I opened our bathroon vent only to find that the exhaust fan blades all fell off. Any ideas why and what we should repalce the vent with?

Thanks in advance.


----------



## mmblantz (Jul 1, 2007)

I just got this one in yesterday UPS. Hallflemming put one in and said it was a great upgrade. It cost me less than $50 shipping included. Installing today. http://www.rvandvansurplus.com/vortexvents.asp?Vehicletype=RV# ---Mike


----------



## Nathan (Jan 2, 2007)

They fell off because they get baked with UV light and the plastic becomes brittle and eventually cracks. The blades fail first, but check the vent cover too because eventually they will crack as well.

X2 on replacing it with an upgraded fan. An additional vent rain cover will also help shield things in the future.


----------



## rdvholtwood (Sep 18, 2008)

I know the fan in our 250RS seems not be of high quality - dirt, bumpy road conditions, as well as sunlight, could all play a part in why these fans break down. When we first bought our TT, we installed the Maxxair brand covers - per recommendation from the group here.


----------



## Rob_G (Feb 16, 2006)

Jon & Debbie said:


> I just got this one in yesterday UPS. Hallflemming put one in and said it was a great upgrade. It cost me less than $50 shipping included. Installing today. http://www.rvandvansurplus.com/vortexvents.asp?Vehicletype=RV# ---Mike


X2 What Mike said. Go with a new high-powered fan. The benefits are great. Installation is pretty darn easy. If I can do it, I'm sure you can!


----------



## Herbicidal (Aug 29, 2003)

Had the same thing happen, but when I turned it on! I bought 3 MaxxAir II vent covers and one Fantastic replacement fan. Here's a couple of pics from my replacement project last fall. It really was pretty easy! The hardest part was getting all the old caulk off and trimming the internal flashing at an angle to conicide with the slope of the roof. The Fantastic fan moves a TON of air and is very quiet too! So go for it!









New stuff.









Out with the old...









New fan in place, just not buttoned up yet.

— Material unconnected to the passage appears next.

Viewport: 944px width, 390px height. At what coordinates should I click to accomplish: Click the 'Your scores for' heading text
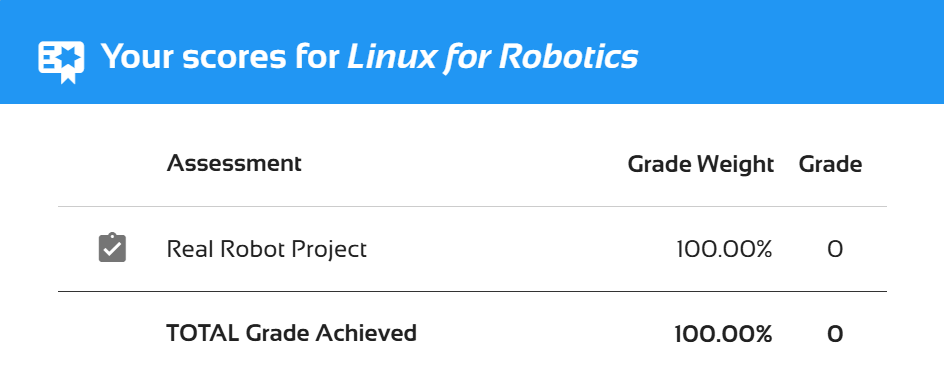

All done and weathertight.









View from further away.


----------



## mmblantz (Jul 1, 2007)

I just finished it up. It was pretty easy. Just remove and replace. All I needed was a phillips head screwdriver and to take out the old and put in the new. No need to mess with the roof seal at all. It took a little longer because I had to adapt it for the ventine vent that keystone uses but there were no instructions inside like the box said there would be. For $39.95....this thing really moves some air. ---Mike


----------



## Rob_G (Feb 16, 2006)

WTG! Looks great!


----------